3) Trans status is a shameful secret. Oh NOES! The prostitute was really a MAN! What a horrible dark secret! What a disappointment! Oh the womanity! Oh, bollocks, more like. Is it really Stewart Lee making this joke? This tired old piece-of-shit joke we'd be more likely to expect from some hack like Letterman or Lock? For Venus Castina's sake, being trans is nothing to be ashamed of. It's only the twisted assumptions of cis society which regards it as such, and that is in no small part due to the previous assumptions listed above. And jokes like this, which - while seemingly inconsequential - reinforce those assumptions, do not help to solve the problem.

In fact, I'll go further. Jokes like this have a body count. Read that link. Every second day the murder of a trans person is reported. The true casualty figures, as always in this sort of crime, are probably far higher.

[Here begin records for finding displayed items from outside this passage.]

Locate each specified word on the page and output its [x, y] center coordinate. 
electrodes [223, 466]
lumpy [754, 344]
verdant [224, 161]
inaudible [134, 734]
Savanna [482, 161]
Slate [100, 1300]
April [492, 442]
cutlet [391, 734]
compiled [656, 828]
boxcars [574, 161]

This is why I'm deeply, sorely disappointed in Stewart Lee. I don't think there's any malice in his line. I think he genuinely hasn't thought about it. And in a way, that makes it worse. Because, having followed his work as I have, I know he genuinely does think very carefully about his art, and that he generally comes at things from a sensibility rooted in the alternative comedy of the 80s. It's just a shame - a damn shame - that, for this one throwaway line, this one moment, he slackened that focus.

It is an otherwise good book. Lee is, I think, one of the good guys, and his thoughts on comedy and the construction of a stage act are required reading for any performer. But I wish he'd thought a little more when he was writing them.

Tuesday, 27 July 2010

King Solomon's Mines, Exit Seventy-Five

Just a quick scrawl to remind you that I am still here, dear readers, and to point you in the direction of a few links if nothing else...

Firstly, I would like to direct your attention to The Recusant, who are soliciting material for 'Emergency Verse', an anthology of poetry in opposition to the Coalition's assault on pretty much everything that makes Britain worth living in. I've had a piece accepted for it, and am in the company of eighty poets, including counterculture legend Michael Horovitz, former children's laureate Michael Rosen and all-around genius Andy Croft, but editor Alan Morrison is keen to get the number of contributors up to a nice round century. '100 Poets Oppose Coalition Cuts' would make a pretty good headlione. So, get your writing hats on and send some stuff in!

Other big-ups should go to the sites I found out about the Recusant anthology from: Todd Swift's fine poetry blog Eyewear  and the astonishingly comprehensive online writer's resource Write Out Loud which, if you're a writer of any sort, should totally be in your bookmarks.

In gadding-about social butterfly news, I will be going to Cellar Door Poetry in Durham on the 7th of August, and will probably be reading, either in one of the guaranteed slots or during the open floor period at the end. I like going to new poetry nights because I think they need to be supported. After an oddly fallow period the number of poetry and spoken word venues in the Newcastle/Durham area are bouncing back, which is to be welcomed and also assisted.

Also in going-out news, I am attending Washington Arts Centre for a special preview of Saturday Live poet Kate Fox's forthcoming Edinburgh festival show Fox News this coming Saturday, July 31st. I do recommend you catch this show: Kate is not only an incredible poet but she is actually one of the best comedians I've seen ever...and you know the high standards I have when it comes to comedians....

And now, having proved that I haven't vanished since last Friday, I shall sleep. Bonne nuit!